| EXERCISE |
Take the entries that follow and write each one out exactly.

| SOURCE MATERIAL |
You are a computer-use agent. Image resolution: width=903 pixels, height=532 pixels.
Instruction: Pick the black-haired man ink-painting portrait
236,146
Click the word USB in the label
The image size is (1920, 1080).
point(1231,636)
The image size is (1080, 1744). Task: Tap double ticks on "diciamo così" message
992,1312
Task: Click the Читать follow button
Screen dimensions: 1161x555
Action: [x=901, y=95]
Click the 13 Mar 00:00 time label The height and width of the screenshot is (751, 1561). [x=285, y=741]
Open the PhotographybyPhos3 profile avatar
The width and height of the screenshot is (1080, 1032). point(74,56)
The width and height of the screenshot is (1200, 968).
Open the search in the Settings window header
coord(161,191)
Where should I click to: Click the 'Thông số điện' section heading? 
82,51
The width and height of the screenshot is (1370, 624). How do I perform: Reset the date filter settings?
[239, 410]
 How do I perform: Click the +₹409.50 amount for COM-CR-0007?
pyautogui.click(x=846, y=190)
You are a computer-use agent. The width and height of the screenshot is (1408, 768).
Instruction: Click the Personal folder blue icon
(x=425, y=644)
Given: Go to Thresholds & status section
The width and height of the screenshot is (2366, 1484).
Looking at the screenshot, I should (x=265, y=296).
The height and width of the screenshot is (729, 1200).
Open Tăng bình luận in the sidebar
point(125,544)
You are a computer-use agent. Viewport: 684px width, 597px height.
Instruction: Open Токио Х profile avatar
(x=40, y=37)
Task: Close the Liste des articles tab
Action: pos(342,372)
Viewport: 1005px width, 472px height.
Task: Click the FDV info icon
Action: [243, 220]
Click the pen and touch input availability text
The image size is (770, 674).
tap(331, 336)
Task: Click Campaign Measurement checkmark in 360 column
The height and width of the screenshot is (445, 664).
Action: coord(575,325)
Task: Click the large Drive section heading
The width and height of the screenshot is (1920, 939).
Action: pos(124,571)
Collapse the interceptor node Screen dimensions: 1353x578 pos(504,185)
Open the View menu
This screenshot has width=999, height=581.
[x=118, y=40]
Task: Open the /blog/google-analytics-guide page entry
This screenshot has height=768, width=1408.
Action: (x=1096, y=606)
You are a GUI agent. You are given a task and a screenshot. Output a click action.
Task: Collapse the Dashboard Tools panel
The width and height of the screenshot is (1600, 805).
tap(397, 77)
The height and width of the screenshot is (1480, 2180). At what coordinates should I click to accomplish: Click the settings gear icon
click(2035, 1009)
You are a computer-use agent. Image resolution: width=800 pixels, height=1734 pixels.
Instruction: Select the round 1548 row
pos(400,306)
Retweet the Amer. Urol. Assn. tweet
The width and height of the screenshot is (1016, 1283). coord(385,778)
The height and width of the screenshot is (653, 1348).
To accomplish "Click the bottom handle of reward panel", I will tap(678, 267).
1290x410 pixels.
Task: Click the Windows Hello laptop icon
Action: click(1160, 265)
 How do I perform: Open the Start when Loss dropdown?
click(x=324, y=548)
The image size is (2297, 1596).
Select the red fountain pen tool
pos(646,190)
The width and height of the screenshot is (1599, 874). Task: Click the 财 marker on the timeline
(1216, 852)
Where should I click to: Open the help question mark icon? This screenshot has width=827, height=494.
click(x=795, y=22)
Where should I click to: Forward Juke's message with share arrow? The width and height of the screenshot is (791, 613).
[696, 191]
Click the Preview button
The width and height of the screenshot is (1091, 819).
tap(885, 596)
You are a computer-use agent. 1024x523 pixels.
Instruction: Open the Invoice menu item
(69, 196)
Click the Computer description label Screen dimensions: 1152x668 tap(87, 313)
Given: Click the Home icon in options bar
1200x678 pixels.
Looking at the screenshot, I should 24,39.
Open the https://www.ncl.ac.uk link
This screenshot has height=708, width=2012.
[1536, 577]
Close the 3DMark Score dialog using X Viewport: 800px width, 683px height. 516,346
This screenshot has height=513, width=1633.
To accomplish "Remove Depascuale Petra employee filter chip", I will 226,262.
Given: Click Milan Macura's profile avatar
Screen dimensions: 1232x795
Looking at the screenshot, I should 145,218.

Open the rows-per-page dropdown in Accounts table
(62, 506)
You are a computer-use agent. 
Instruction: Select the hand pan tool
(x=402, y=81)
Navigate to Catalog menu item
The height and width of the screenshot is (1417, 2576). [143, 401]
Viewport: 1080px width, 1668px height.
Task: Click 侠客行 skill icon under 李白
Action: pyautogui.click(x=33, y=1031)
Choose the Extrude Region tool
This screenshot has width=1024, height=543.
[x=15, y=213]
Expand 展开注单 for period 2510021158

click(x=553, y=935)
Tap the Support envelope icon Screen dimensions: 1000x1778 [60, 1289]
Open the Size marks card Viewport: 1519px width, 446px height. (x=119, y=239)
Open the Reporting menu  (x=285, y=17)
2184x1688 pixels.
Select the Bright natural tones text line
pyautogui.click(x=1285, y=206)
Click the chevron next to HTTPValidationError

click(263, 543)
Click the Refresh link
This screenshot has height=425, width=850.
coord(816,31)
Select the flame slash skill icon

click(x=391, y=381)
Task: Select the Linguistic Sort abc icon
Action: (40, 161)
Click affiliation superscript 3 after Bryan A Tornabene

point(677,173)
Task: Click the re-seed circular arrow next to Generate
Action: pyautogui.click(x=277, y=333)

| RESPONSE |
You are a computer-use agent. Image resolution: width=903 pixels, height=532 pixels.
Instruction: Pick the black-haired man ink-painting portrait
236,146
Click the word USB in the label
The image size is (1920, 1080).
point(1231,636)
The image size is (1080, 1744). Task: Tap double ticks on "diciamo così" message
992,1312
Task: Click the Читать follow button
Screen dimensions: 1161x555
Action: [x=901, y=95]
Click the 13 Mar 00:00 time label The height and width of the screenshot is (751, 1561). [x=285, y=741]
Open the PhotographybyPhos3 profile avatar
The width and height of the screenshot is (1080, 1032). point(74,56)
The width and height of the screenshot is (1200, 968).
Open the search in the Settings window header
coord(161,191)
Where should I click to: Click the 'Thông số điện' section heading? 
82,51
The width and height of the screenshot is (1370, 624). How do I perform: Reset the date filter settings?
[239, 410]
 How do I perform: Click the +₹409.50 amount for COM-CR-0007?
pyautogui.click(x=846, y=190)
You are a computer-use agent. The width and height of the screenshot is (1408, 768).
Instruction: Click the Personal folder blue icon
(x=425, y=644)
Given: Go to Thresholds & status section
The width and height of the screenshot is (2366, 1484).
Looking at the screenshot, I should (x=265, y=296).
The height and width of the screenshot is (729, 1200).
Open Tăng bình luận in the sidebar
point(125,544)
You are a computer-use agent. Viewport: 684px width, 597px height.
Instruction: Open Токио Х profile avatar
(x=40, y=37)
Task: Close the Liste des articles tab
Action: pos(342,372)
Viewport: 1005px width, 472px height.
Task: Click the FDV info icon
Action: [243, 220]
Click the pen and touch input availability text
The image size is (770, 674).
tap(331, 336)
Task: Click Campaign Measurement checkmark in 360 column
The height and width of the screenshot is (445, 664).
Action: coord(575,325)
Task: Click the large Drive section heading
The width and height of the screenshot is (1920, 939).
Action: pos(124,571)
Collapse the interceptor node Screen dimensions: 1353x578 pos(504,185)
Open the View menu
This screenshot has width=999, height=581.
[x=118, y=40]
Task: Open the /blog/google-analytics-guide page entry
This screenshot has height=768, width=1408.
Action: (x=1096, y=606)
You are a GUI agent. You are given a task and a screenshot. Output a click action.
Task: Collapse the Dashboard Tools panel
The width and height of the screenshot is (1600, 805).
tap(397, 77)
The height and width of the screenshot is (1480, 2180). At what coordinates should I click to accomplish: Click the settings gear icon
click(2035, 1009)
You are a computer-use agent. Image resolution: width=800 pixels, height=1734 pixels.
Instruction: Select the round 1548 row
pos(400,306)
Retweet the Amer. Urol. Assn. tweet
The width and height of the screenshot is (1016, 1283). coord(385,778)
The height and width of the screenshot is (653, 1348).
To accomplish "Click the bottom handle of reward panel", I will tap(678, 267).
1290x410 pixels.
Task: Click the Windows Hello laptop icon
Action: click(1160, 265)
 How do I perform: Open the Start when Loss dropdown?
click(x=324, y=548)
The image size is (2297, 1596).
Select the red fountain pen tool
pos(646,190)
The width and height of the screenshot is (1599, 874). Task: Click the 财 marker on the timeline
(1216, 852)
Where should I click to: Open the help question mark icon? This screenshot has width=827, height=494.
click(x=795, y=22)
Where should I click to: Forward Juke's message with share arrow? The width and height of the screenshot is (791, 613).
[696, 191]
Click the Preview button
The width and height of the screenshot is (1091, 819).
tap(885, 596)
You are a computer-use agent. 1024x523 pixels.
Instruction: Open the Invoice menu item
(69, 196)
Click the Computer description label Screen dimensions: 1152x668 tap(87, 313)
Given: Click the Home icon in options bar
1200x678 pixels.
Looking at the screenshot, I should 24,39.
Open the https://www.ncl.ac.uk link
This screenshot has height=708, width=2012.
[1536, 577]
Close the 3DMark Score dialog using X Viewport: 800px width, 683px height. 516,346
This screenshot has height=513, width=1633.
To accomplish "Remove Depascuale Petra employee filter chip", I will 226,262.
Given: Click Milan Macura's profile avatar
Screen dimensions: 1232x795
Looking at the screenshot, I should 145,218.

Open the rows-per-page dropdown in Accounts table
(62, 506)
You are a computer-use agent. 
Instruction: Select the hand pan tool
(x=402, y=81)
Navigate to Catalog menu item
The height and width of the screenshot is (1417, 2576). [143, 401]
Viewport: 1080px width, 1668px height.
Task: Click 侠客行 skill icon under 李白
Action: pyautogui.click(x=33, y=1031)
Choose the Extrude Region tool
This screenshot has width=1024, height=543.
[x=15, y=213]
Expand 展开注单 for period 2510021158

click(x=553, y=935)
Tap the Support envelope icon Screen dimensions: 1000x1778 [60, 1289]
Open the Size marks card Viewport: 1519px width, 446px height. (x=119, y=239)
Open the Reporting menu  (x=285, y=17)
2184x1688 pixels.
Select the Bright natural tones text line
pyautogui.click(x=1285, y=206)
Click the chevron next to HTTPValidationError

click(263, 543)
Click the Refresh link
This screenshot has height=425, width=850.
coord(816,31)
Select the flame slash skill icon

click(x=391, y=381)
Task: Select the Linguistic Sort abc icon
Action: (40, 161)
Click affiliation superscript 3 after Bryan A Tornabene

point(677,173)
Task: Click the re-seed circular arrow next to Generate
Action: pyautogui.click(x=277, y=333)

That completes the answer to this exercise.